=== Entries supplied ===
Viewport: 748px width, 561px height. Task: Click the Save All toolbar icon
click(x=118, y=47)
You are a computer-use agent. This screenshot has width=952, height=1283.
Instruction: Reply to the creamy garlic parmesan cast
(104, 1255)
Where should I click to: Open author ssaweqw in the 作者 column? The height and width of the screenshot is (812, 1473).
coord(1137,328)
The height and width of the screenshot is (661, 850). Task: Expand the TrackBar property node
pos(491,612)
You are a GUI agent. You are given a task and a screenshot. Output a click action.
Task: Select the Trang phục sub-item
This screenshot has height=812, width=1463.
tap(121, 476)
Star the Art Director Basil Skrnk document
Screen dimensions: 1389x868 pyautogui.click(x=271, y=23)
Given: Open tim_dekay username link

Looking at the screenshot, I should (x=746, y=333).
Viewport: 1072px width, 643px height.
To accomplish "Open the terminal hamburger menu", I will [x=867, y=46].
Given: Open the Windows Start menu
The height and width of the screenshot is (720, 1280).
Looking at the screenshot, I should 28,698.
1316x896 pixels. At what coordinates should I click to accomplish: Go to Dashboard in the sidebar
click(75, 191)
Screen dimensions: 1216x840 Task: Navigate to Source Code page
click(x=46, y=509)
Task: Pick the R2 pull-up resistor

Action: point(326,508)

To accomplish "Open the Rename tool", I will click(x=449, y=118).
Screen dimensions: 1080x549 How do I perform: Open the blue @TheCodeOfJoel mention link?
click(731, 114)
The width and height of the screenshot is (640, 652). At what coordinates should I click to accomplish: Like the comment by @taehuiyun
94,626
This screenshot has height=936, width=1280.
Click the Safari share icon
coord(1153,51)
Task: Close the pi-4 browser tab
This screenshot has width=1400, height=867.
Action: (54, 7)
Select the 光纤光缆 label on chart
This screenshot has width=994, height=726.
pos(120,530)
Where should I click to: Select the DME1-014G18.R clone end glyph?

=== Exercise details ===
Make an exact copy of the data above.

=== Solution to this problem ===
Viewport: 748px width, 561px height. Task: Click the Save All toolbar icon
click(x=118, y=47)
You are a computer-use agent. This screenshot has width=952, height=1283.
Instruction: Reply to the creamy garlic parmesan cast
(104, 1255)
Where should I click to: Open author ssaweqw in the 作者 column? The height and width of the screenshot is (812, 1473).
coord(1137,328)
The height and width of the screenshot is (661, 850). Task: Expand the TrackBar property node
pos(491,612)
You are a GUI agent. You are given a task and a screenshot. Output a click action.
Task: Select the Trang phục sub-item
This screenshot has height=812, width=1463.
tap(121, 476)
Star the Art Director Basil Skrnk document
Screen dimensions: 1389x868 pyautogui.click(x=271, y=23)
Given: Open tim_dekay username link

Looking at the screenshot, I should (x=746, y=333).
Viewport: 1072px width, 643px height.
To accomplish "Open the terminal hamburger menu", I will [x=867, y=46].
Given: Open the Windows Start menu
The height and width of the screenshot is (720, 1280).
Looking at the screenshot, I should 28,698.
1316x896 pixels. At what coordinates should I click to accomplish: Go to Dashboard in the sidebar
click(75, 191)
Screen dimensions: 1216x840 Task: Navigate to Source Code page
click(x=46, y=509)
Task: Pick the R2 pull-up resistor

Action: point(326,508)

To accomplish "Open the Rename tool", I will click(x=449, y=118).
Screen dimensions: 1080x549 How do I perform: Open the blue @TheCodeOfJoel mention link?
click(731, 114)
The width and height of the screenshot is (640, 652). At what coordinates should I click to accomplish: Like the comment by @taehuiyun
94,626
This screenshot has height=936, width=1280.
Click the Safari share icon
coord(1153,51)
Task: Close the pi-4 browser tab
This screenshot has width=1400, height=867.
Action: (54, 7)
Select the 光纤光缆 label on chart
This screenshot has width=994, height=726.
pos(120,530)
Where should I click to: Select the DME1-014G18.R clone end glyph?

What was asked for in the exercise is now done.